■ WRITTEN TASK
How many lines in the material below contain the word "team"? Reply with the number alone.

▬▬▬

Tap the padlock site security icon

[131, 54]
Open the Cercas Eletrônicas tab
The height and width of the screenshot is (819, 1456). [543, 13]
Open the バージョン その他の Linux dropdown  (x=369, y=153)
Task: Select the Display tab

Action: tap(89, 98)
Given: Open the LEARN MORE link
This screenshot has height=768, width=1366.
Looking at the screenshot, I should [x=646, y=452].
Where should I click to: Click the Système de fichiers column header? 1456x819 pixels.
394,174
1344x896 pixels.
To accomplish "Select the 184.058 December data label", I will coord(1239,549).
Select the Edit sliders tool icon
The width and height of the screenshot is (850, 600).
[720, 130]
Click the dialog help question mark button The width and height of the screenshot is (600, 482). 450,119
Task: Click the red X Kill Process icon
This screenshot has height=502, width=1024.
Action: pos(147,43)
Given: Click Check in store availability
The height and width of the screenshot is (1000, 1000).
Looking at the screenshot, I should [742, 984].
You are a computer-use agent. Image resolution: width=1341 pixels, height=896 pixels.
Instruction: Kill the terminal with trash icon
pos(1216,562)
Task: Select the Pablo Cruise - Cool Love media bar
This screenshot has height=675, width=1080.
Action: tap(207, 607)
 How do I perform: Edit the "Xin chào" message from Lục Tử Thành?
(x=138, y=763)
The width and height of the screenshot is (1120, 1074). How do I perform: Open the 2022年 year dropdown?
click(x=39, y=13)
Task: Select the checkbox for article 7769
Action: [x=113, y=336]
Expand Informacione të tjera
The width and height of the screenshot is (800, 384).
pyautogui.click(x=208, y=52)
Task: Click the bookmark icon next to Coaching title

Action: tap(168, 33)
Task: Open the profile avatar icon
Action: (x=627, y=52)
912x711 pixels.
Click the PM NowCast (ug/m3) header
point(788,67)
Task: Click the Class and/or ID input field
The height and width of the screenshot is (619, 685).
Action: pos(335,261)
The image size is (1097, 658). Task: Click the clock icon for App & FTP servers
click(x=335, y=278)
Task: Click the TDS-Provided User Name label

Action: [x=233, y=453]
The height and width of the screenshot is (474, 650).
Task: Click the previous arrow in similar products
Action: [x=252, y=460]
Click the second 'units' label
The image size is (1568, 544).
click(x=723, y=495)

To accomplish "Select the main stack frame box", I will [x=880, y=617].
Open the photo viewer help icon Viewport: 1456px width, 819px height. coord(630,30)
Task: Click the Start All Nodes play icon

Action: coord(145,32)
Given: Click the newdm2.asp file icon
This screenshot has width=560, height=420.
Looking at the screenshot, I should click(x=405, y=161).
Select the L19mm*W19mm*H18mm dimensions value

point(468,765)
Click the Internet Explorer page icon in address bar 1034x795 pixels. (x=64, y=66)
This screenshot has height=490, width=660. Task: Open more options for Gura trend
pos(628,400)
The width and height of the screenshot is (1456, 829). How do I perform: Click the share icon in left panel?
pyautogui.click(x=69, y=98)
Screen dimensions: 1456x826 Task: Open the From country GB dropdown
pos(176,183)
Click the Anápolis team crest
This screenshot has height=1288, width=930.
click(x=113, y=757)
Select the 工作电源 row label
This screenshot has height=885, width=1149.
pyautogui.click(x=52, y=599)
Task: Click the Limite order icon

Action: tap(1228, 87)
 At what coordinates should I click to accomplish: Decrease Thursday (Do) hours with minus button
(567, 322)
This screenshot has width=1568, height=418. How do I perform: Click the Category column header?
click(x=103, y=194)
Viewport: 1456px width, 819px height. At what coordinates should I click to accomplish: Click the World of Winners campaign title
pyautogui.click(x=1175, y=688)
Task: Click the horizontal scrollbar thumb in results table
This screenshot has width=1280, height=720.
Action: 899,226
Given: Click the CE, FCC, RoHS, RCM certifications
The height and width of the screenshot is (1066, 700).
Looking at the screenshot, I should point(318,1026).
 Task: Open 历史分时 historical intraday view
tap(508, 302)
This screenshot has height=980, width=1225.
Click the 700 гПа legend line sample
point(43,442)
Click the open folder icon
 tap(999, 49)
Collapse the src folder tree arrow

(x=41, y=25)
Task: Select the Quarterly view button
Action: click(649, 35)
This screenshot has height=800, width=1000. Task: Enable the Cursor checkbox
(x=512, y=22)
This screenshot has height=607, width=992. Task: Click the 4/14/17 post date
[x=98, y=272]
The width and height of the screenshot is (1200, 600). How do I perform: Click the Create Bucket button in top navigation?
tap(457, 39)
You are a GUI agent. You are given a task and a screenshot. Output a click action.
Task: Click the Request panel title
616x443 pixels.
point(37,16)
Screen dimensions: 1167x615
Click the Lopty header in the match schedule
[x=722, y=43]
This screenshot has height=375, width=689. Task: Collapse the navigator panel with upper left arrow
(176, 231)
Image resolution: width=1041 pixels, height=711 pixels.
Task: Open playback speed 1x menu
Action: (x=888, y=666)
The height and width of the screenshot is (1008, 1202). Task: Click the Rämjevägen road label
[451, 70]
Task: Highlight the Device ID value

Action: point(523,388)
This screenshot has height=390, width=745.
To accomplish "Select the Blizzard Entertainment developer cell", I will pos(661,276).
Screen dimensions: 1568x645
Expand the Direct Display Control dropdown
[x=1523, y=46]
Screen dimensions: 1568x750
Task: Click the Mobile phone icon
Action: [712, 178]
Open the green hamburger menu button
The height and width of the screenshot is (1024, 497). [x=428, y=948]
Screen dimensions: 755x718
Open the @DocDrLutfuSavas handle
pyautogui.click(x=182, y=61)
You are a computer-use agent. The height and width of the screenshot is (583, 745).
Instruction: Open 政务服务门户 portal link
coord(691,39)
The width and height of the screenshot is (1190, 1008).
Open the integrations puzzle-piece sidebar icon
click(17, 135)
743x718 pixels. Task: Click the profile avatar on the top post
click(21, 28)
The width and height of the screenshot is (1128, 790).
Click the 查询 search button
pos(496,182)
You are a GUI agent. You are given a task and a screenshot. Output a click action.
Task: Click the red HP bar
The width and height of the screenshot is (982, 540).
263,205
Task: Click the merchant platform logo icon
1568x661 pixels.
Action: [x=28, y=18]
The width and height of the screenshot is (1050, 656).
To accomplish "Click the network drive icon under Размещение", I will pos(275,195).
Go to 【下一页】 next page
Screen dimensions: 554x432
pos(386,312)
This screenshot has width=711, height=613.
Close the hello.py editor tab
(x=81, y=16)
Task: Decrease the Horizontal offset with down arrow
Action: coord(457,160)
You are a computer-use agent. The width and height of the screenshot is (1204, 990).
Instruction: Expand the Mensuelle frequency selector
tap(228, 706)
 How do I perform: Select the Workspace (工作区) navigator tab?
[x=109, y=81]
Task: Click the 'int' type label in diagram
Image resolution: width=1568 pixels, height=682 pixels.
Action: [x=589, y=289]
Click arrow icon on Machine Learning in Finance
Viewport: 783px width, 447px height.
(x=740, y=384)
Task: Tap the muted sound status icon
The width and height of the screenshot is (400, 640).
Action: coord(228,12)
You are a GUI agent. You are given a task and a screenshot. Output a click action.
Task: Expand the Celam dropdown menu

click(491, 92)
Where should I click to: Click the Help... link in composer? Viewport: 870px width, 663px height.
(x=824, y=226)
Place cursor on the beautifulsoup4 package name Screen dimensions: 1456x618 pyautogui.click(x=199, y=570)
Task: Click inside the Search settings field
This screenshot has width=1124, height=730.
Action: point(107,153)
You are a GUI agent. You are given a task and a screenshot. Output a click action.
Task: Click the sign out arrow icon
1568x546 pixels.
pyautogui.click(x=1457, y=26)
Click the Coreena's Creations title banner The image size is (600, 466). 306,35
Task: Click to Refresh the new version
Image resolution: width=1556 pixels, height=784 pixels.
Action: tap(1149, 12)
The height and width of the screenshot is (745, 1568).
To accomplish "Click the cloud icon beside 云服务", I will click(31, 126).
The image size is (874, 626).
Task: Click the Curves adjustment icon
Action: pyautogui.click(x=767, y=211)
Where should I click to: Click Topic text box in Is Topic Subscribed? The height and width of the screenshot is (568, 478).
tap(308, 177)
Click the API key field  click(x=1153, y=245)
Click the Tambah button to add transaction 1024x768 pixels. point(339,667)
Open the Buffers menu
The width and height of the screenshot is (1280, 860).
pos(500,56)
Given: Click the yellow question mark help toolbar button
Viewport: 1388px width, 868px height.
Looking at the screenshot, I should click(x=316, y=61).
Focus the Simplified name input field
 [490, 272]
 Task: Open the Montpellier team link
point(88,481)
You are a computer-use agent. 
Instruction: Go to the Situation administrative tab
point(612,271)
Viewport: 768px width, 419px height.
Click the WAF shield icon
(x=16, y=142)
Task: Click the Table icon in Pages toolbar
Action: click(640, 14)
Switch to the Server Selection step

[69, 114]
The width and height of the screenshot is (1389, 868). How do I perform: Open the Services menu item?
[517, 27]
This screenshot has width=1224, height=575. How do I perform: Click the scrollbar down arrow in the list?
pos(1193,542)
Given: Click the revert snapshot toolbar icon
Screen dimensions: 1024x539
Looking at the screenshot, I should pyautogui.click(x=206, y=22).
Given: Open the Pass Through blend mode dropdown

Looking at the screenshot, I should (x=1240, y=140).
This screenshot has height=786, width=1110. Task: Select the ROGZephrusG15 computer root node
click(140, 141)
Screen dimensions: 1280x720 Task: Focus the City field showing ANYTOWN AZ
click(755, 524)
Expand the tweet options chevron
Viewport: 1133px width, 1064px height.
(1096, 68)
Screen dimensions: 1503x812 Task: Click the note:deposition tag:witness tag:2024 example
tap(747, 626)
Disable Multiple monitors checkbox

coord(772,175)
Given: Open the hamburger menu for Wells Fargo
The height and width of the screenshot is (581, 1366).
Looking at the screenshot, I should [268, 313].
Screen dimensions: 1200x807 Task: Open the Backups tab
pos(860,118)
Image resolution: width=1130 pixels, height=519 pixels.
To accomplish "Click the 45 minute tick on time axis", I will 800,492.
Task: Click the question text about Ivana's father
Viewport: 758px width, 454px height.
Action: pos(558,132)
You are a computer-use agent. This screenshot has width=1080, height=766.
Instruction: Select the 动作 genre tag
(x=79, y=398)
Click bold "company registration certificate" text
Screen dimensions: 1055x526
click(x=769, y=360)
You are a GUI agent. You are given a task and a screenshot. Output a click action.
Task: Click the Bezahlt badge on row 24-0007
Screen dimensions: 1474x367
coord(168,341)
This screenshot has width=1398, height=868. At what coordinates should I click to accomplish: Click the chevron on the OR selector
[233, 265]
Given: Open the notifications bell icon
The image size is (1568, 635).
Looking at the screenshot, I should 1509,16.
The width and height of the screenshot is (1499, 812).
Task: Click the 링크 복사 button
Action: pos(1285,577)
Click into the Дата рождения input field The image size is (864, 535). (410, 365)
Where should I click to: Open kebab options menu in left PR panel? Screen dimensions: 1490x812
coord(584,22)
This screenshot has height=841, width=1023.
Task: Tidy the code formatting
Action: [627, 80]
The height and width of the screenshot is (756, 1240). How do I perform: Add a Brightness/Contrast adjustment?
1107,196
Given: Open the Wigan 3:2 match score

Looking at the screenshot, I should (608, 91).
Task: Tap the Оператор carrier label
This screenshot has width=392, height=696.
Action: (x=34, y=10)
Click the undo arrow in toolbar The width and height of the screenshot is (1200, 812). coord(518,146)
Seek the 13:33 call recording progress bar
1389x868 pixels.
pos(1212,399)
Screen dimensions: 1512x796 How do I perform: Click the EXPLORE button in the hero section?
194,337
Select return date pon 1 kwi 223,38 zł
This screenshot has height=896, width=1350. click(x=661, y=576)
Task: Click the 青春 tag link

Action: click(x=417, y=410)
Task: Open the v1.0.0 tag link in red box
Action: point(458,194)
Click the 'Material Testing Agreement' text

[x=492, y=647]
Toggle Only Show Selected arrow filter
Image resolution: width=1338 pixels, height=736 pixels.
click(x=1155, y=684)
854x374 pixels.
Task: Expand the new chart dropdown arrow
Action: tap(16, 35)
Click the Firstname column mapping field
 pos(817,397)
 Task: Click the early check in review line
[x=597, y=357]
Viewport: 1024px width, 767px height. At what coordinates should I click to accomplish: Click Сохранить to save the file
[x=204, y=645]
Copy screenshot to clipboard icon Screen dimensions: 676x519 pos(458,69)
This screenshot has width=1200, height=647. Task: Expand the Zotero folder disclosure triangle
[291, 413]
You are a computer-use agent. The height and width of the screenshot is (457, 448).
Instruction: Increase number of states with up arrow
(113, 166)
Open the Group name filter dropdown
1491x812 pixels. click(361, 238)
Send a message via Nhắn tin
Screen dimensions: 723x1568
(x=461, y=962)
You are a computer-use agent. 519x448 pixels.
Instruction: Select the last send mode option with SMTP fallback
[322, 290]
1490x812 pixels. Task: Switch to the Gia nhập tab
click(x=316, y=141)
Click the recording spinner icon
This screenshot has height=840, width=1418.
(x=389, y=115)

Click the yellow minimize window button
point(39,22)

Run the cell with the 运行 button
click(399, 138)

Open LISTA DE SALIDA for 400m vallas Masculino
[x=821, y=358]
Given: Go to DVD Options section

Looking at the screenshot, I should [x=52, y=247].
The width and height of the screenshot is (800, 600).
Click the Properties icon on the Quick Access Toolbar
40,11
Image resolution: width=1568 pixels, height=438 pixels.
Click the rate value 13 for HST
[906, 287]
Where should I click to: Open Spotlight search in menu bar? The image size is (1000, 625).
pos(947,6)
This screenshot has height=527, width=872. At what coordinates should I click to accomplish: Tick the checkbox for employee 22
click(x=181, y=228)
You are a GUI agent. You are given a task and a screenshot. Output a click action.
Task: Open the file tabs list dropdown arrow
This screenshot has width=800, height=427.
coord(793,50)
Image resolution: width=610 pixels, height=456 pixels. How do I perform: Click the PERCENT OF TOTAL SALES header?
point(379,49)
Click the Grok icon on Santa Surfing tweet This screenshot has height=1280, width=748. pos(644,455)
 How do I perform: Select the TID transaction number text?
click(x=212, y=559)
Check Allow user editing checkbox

▬▬▬

■ ANSWER FOR THIS EXERCISE
2